A Brief Intro To Graph Neural Networks
Deep Learning has revolutionized machine learning on all types of tasks ranging from computer vision to natural language processing or sequence modeling. Most of these applications however involve mostly euclidean data that are constrained to some fixed dimensions.
What happens when your data is of non-euclidean nature? Graphs are one way to represent such non-euclidean data, which represent it in form of objects linked with each other through relationships. Machine learning using graphs has always been around, however with the advances in deep learning, recently there have been some exciting developments for learning on graphs.
What is a graph, you say? Graph is a set of vertices / nodes (our objects of interest), with edges (relationships between our objects). For example in a social media graph, an account would be a node, and them following someone could be an edge. Numerically, a graph can be represented as a matrix (adjacency), or as a list (of edges).
What data can be represented in the form of graphs? A lot of it! Interactions on a social media site, financial transactions, citation networks, molecules, all these can be represented in the form of graphs and can then be leveraged for machine learning.
Graph representation learning: when we do have a graph (i.e. our nodes, their features, their edges, their features), our objective is to learn embeddings for each node, such that two “similar” nodes will have their embeddings closer in space.
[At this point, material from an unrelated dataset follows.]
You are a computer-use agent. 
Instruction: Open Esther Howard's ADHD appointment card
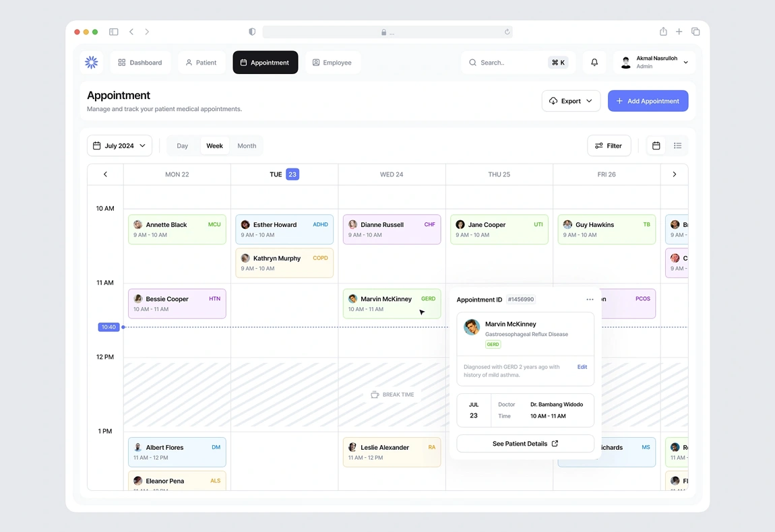coord(284,229)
This embedding for a node should bake into itself its relationships and its neighbourhood and their features (apart from its own). This embedding vector can then be used for our downstream tasks.
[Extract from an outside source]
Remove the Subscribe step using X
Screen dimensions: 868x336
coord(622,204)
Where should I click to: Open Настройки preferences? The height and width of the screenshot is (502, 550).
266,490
Learning the embedding: while there are many ways to skin this particular cat, the one that’s hot right now is called “message passing” or a graph convolution layer. The core concept is pretty simple. Lets say our current node of interest, has three neighbours. Each one of these will pass a “message” to our node, this message being the current state of the node. These messages will be aggregated together with our node’s current state, and this will be used to update the node’s state to next state. After covering for all nodes, you’d get a complete pass over the entire graph, for a single graph convolution layer. Different frameworks will have different ways of passing messages, or updating them, but the underlying principle is pretty same.
The details of message passing, we’ll go over in another post- since this is supposed to be a “brief” introduction.